Tacrolimus becomes the primary immunosuppressive agent used by UPMC for intestinal and multivisceral transplants.

In Ontario, Canada, Dr. Grant performs the first successful liver-intestinal transplant.

1992

Microchimerism [the coexistence of donor and recipient cells] is discovered in long-surviving human recipients of kidney, liver, and other kinds of allografts. This discovery gives rise to a new perception of transplantation among experts. Subsequent research provides unprecedented insight into the workings of tolerance, particularly allotolerance.

After beginning a clinical trial in 1990, five examples of long-surviving human intestinal transplant recipients were reported by Dr. Saturu Todo et al. in Pittsburgh.

1994

The University of Pittsburgh discontinues its clinical intestinal transplantation program for nearly one year. The moratorium is declared because of a seemingly high fixed death rate and excessive complication rates.

2000

As of October 4th, intestinal transplantation procedures qualify for funding as a service by the United States Health Care Financing Administration (HCFA).

Present day

Today, treatment principles for induction of transplantation tolerance continue to evolve. A group of strategies collectively known as “immune modulation” is currently undergoing clinical trial with all of the major organs, including the intestine.

Although rejection remains an important post- transplantation risk, GVHD has been less of a clinical problem than initially feared. Thanks to refined medication and patient selection strategies along with the use of bone marrow augmentation, one- and five-year adult survival rates are reported at 72 percent and 50 percent, respectively.

Transplantation is the only treatment available for patients diagnosed with irreversible intestinal failure resulting from three clinical conditions:

  • Short gut syndrome is the primary indication for the procedure and results from Crohn’s disease, desmoid tumor, mesenteric vascular thrombosis, midgut volvulus, abdominal trauma, Gardner’s syndrome and several other disorders.
  • Defective intestinal motility occurs less frequently and is caused by hollow visceral myopathy, neuropathy, and/or total intestinal aganglionosis.
  • Impaired enterocyte absorptive capacity also occurs less frequently than short gut syndrome, and is caused by radiation enteritis, extensive inflammatory bowel disease, microvillus inclusion disease, and several other conditions.

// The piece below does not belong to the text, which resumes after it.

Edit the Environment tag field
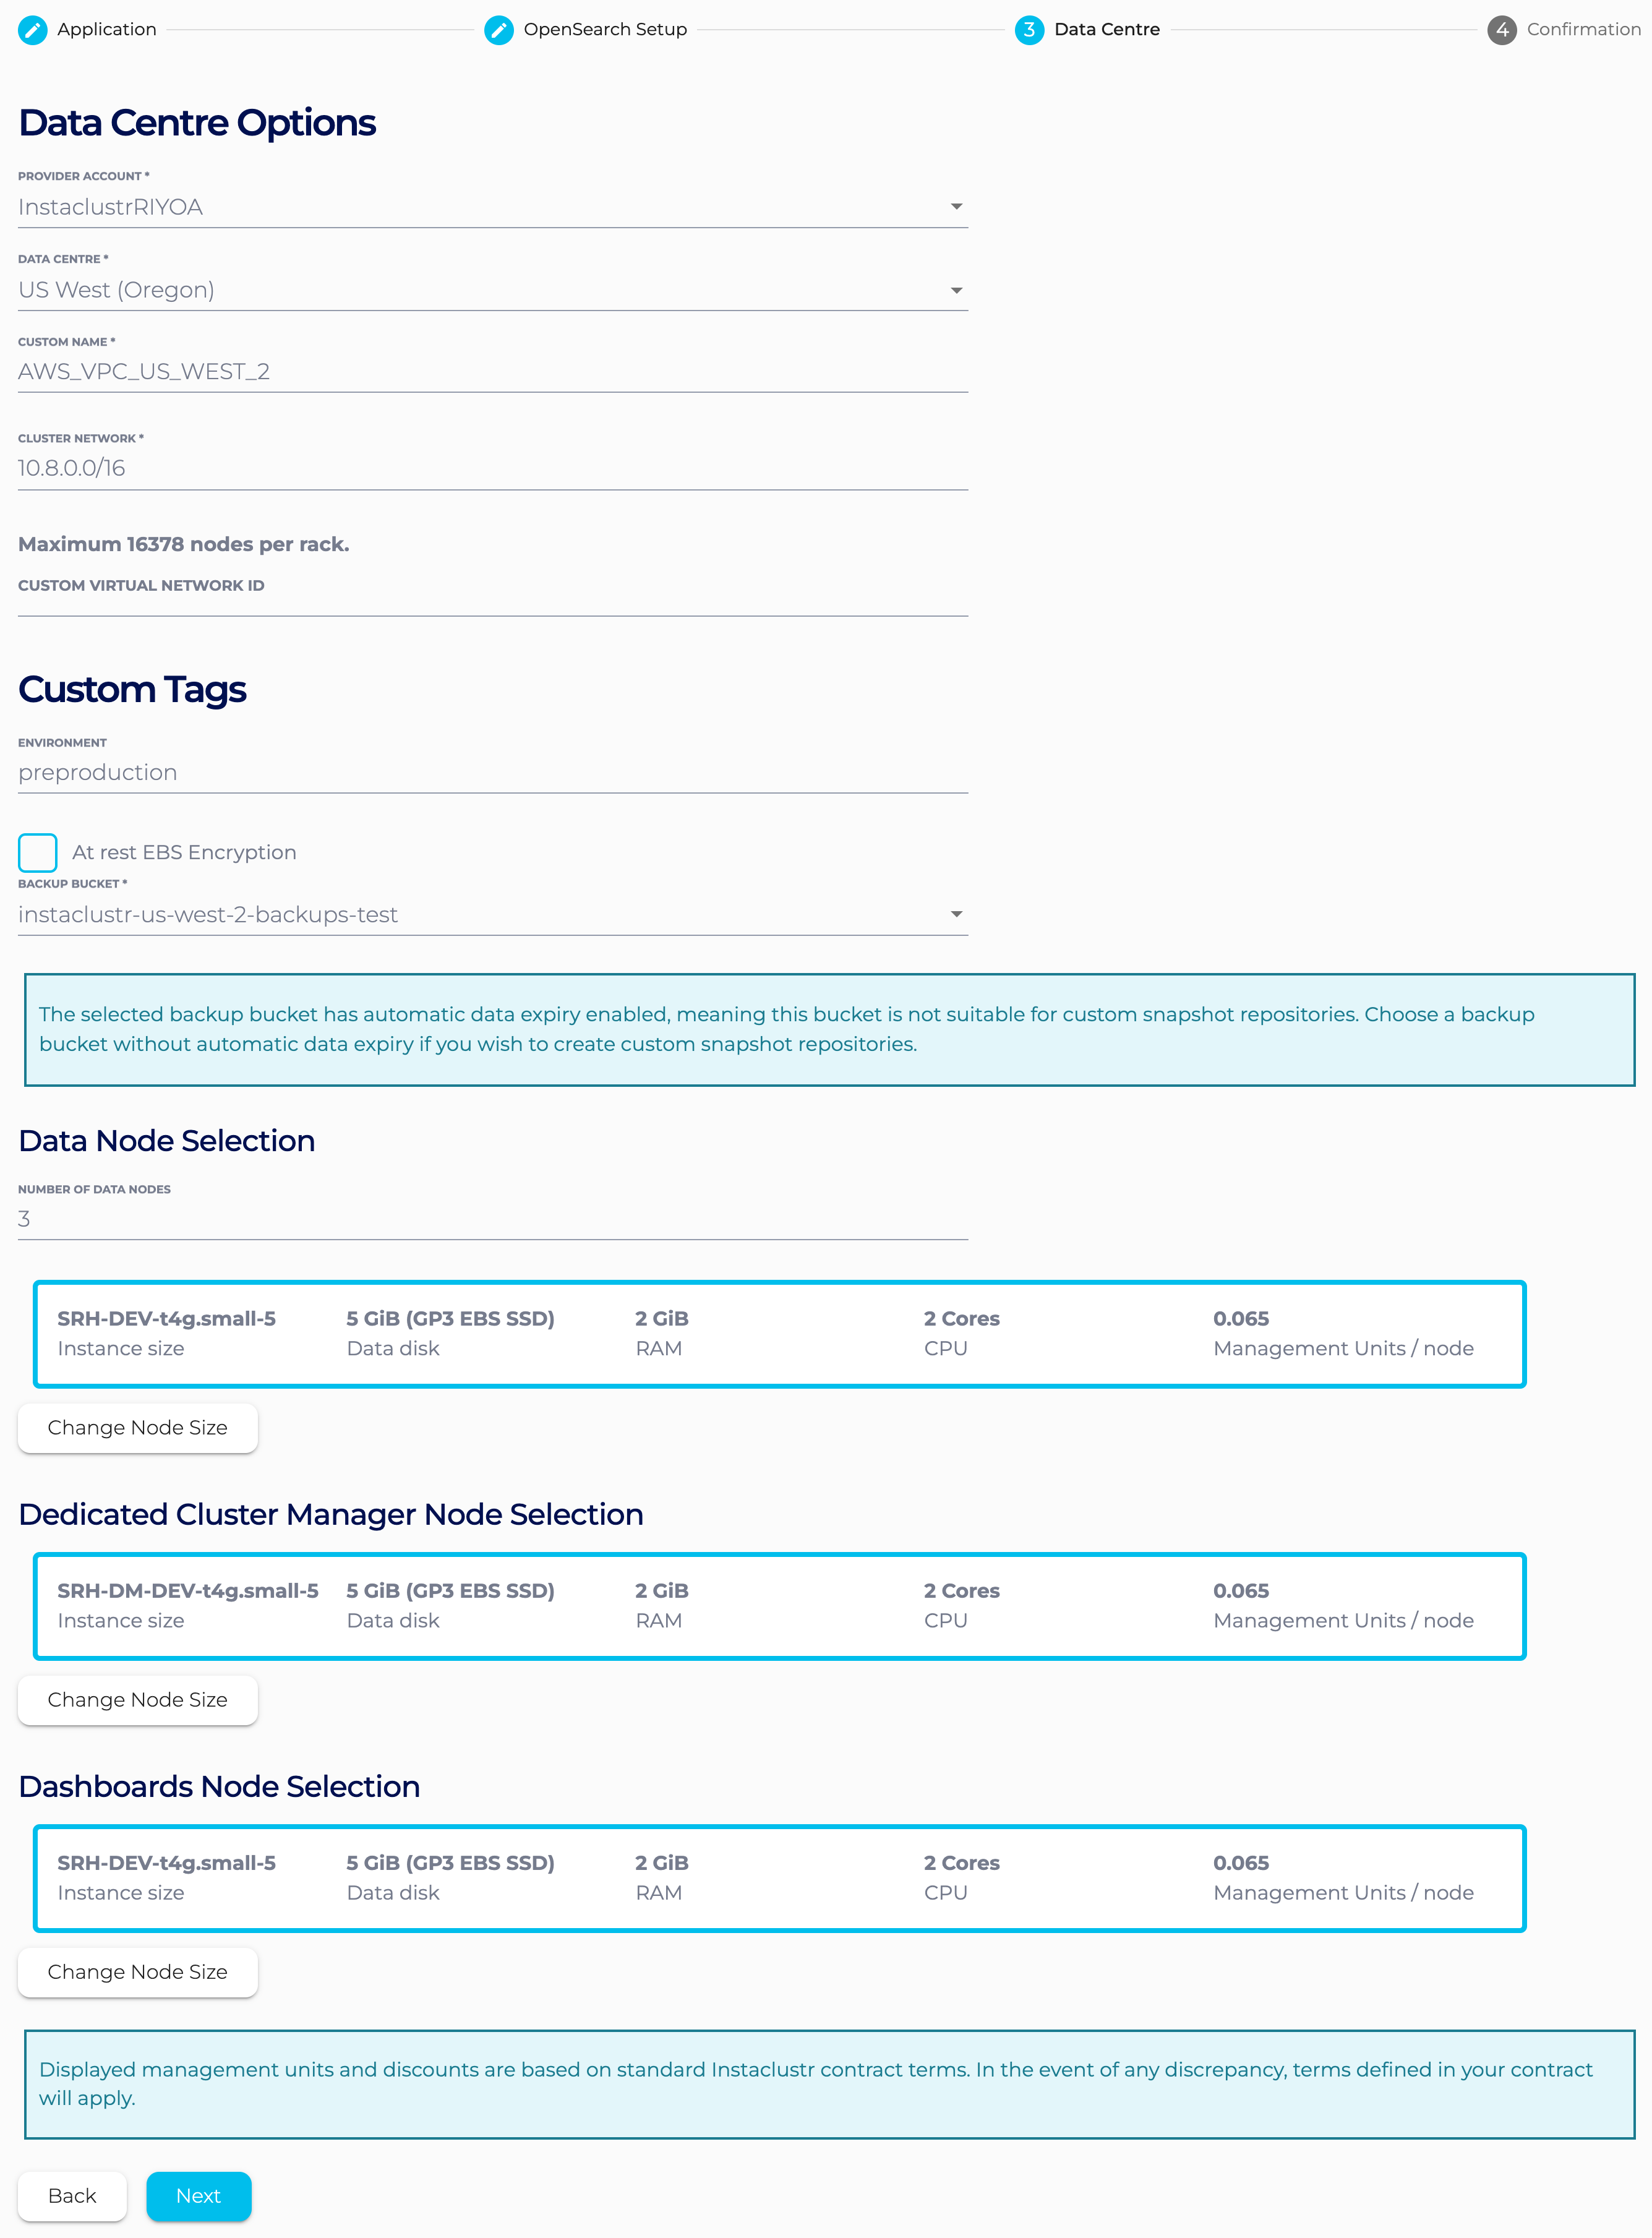 (x=492, y=773)
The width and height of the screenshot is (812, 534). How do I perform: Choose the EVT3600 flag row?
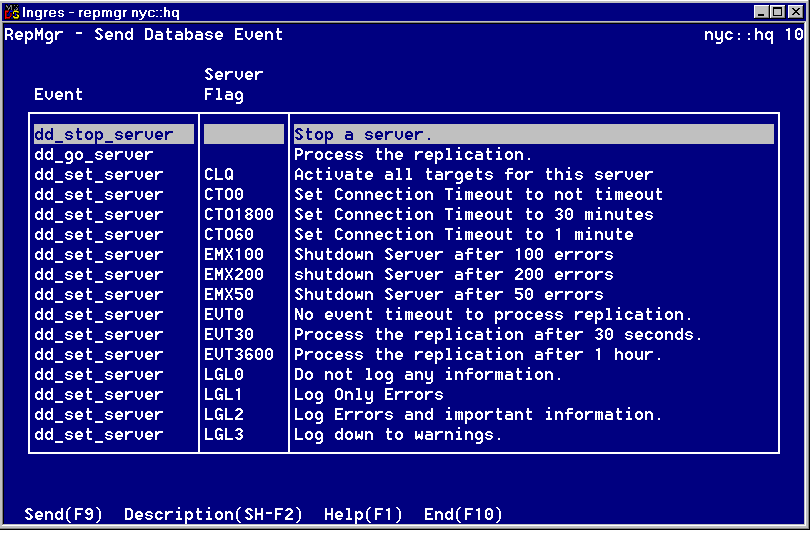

The Future of Intestinal Transplantation

Within the last 12 years, transplantation of the intestine alone or as a component of multivisceral grafts has progressed from a completely experimental procedure to one that appears destined to replace chronic total parenteral nutritional support as the preferred method of treatment.

While TPN has been used for more than 30 years to maintain patients with temporary or permanent intestinal failure, the therapy can result in life-threatening complications including liver failure. Surgery at an earlier stage is expected to reduce or eliminate the need for combined organ replacement, which will save a significant number of donor livers and reduce patients’ time on the waiting list.

With further enhancements in the areas of immunosuppressive therapy, infection control, and patient selection, transplant surgeons believe that intestinal transplantation could be offered to patients diagnosed with Crohn’s disease or similar benign conditions that will require TPN indefinitely but have not yet developed the complications associated with long-term TPN therapy.